Just to throw a spanner in the works: DIAGONAL?

stillcrazyafterall · 12/06/2021 17:49

Hmm, we've laid all our side to side not front onto back as we went for the 'looks wider' option. Makes no noticeable difference tbh!

4PawsGood · 12/06/2021 17:51

I’d do them side to side.

GinAndTonicOnIt · 12/06/2021 17:51

Agree front to back if between those options. We chose herringbone for ours though and I love it Grin

Meredusoleil · 12/06/2021 17:52

The difference for me was that in our hallway, putting the planks sideways would have made it look like a ladder on the floor! So that was what decided it for me.

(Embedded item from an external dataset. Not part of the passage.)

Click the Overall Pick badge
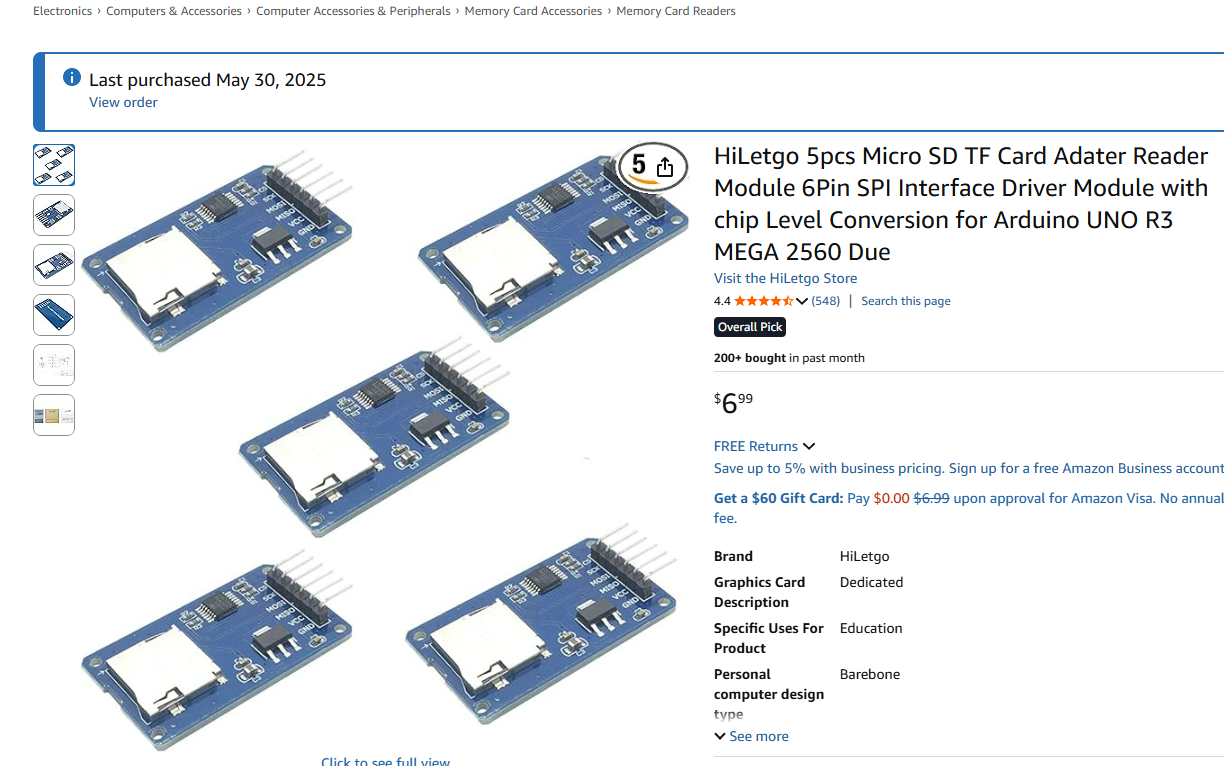This screenshot has width=1224, height=766. tap(750, 327)
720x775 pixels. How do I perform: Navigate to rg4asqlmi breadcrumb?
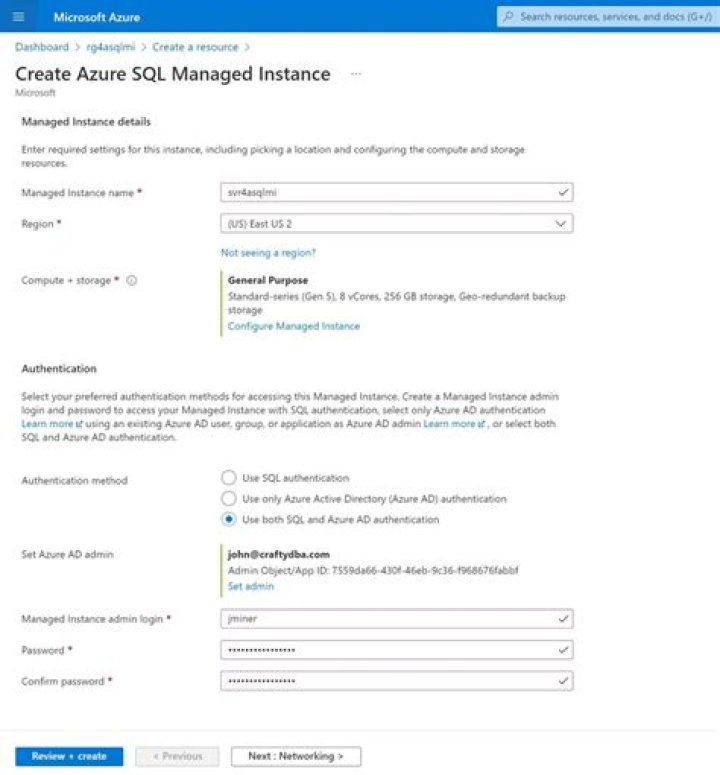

Concestor · 12/06/2021 18:53

Convention says they go end on to your Windows, according to our builders, but we did the opposite and it looks much better. Personally I wanted diagonal but the builders refused to do it because of all the cuts.
I prefer side to side because I think it looks nicer. We also did a layout of thirds so each plank is laid one third along the adjoining plank. It looks really nice.

I did lots of things our builders raised eyebrows at but they always said afterwards how good it looked. Don't be afraid to be different.

PigletJohn · 12/06/2021 23:30

it's not convention.

it's construction engineering.

floorboards go at right-angles to the floor joists. They have to go across them. Floor joists are relatively expensive, and have to be deeper and more expensive the greater the span. So in a rectangular room the joists are laid the shorter way between the walls.

The floorboard therefore run the longer way.

thatonehasalittlecar · 13/06/2021 17:57

The ‘rule’ is apparently to run them from the main source of light. We’ve had both directions in the same space and haven’t noticed a difference with a room feeling wider / less wide. I prefer them laid with the source of light.